Originally Posted by JustAGirl
I didn't believe it was my responsibility to teach others how to treat him, and he resented me for many years - even after our divorce.
I'd love to hear about your experiences with triangulation and how you dealt with them successfully.
I'm racking my brain trying to think of examples of triangulation in my own life, and coming up quite astonished that I can't remember ever having been put in this position!
But for the first part of what I quoted, I think we teach people how to treat us, by how we allow them to treat us. Your ex wasn't a child and you weren't his mom, so it's not your job to tell people, even if they're your friend, how to treat him. Especially if that friend is also his roommate, then he needed to learn to communicate with her, by himself. But by the sounds of it, he also didn't communicate with you very well, so that's all wrapped up together.
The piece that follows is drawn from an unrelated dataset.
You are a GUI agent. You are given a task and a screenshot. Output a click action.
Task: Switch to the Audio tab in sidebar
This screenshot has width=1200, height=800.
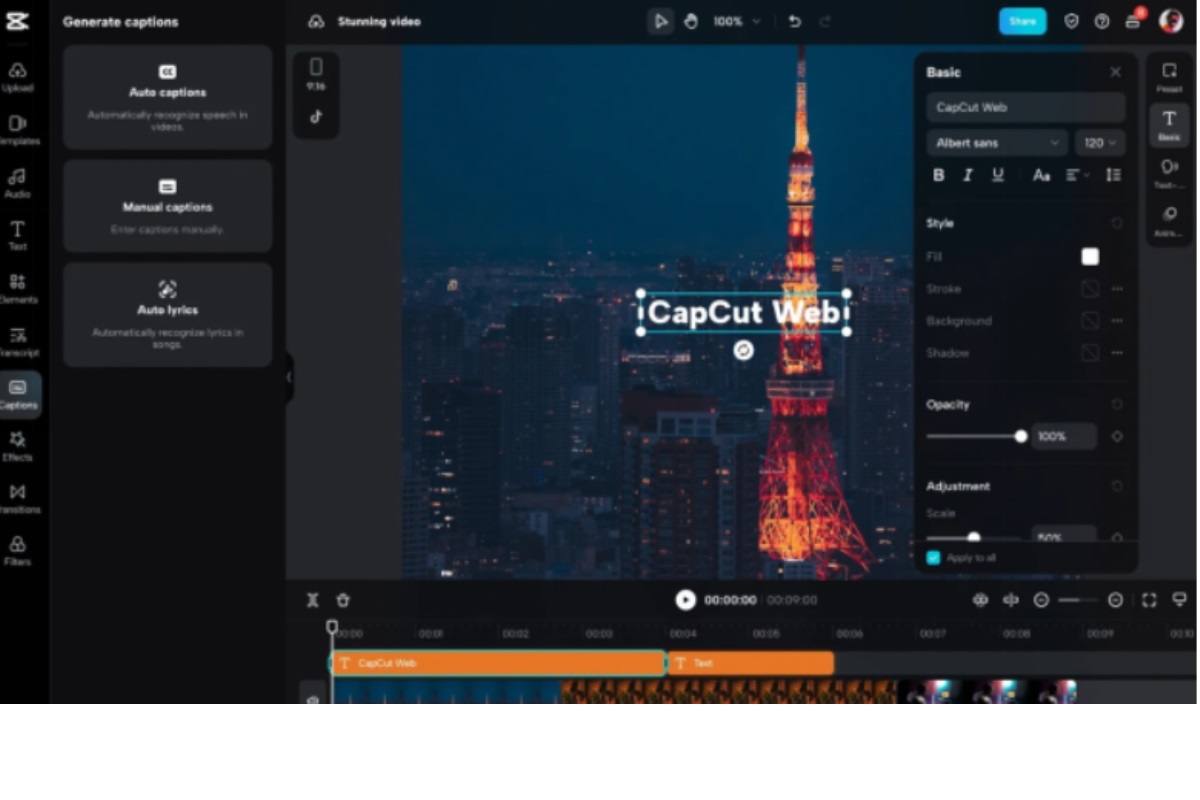(x=18, y=182)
Hmm, upon thinking a little harder, I wonder if I don't sometimes do this myself though, when it comes to my step-daughter. She's 16 now, she was 13 when I met her dad, and I've never felt it was my place to "tell her what to do" because she was already fairly well established "as a person" and I didn't think she was going to take some new chick (who was already taking over a lot of her dad's time) also trying to act like her parent. But I can think of a few examples early on where I would ask him to tell her something rather than telling her myself. I think that was also wrapped up in "I don't want her to hate me" which I don't normally care about with random people, but seemed to matter a lot with the daughter of my partner. I'm a lot more comfortable with her now, and more comfortable in my role (whatever it is) and definitely a lot more comfortable saying "this is my home, and when you come stay here, I have certain expectations."
I know that's not really what you asked, but maybe it helps to have a little insight "from the other side." And from the other side, having grown a lot in the past three years, my opinion is that it's the responsibility of persons A and B to learn to communicate without needing person C as a messenger.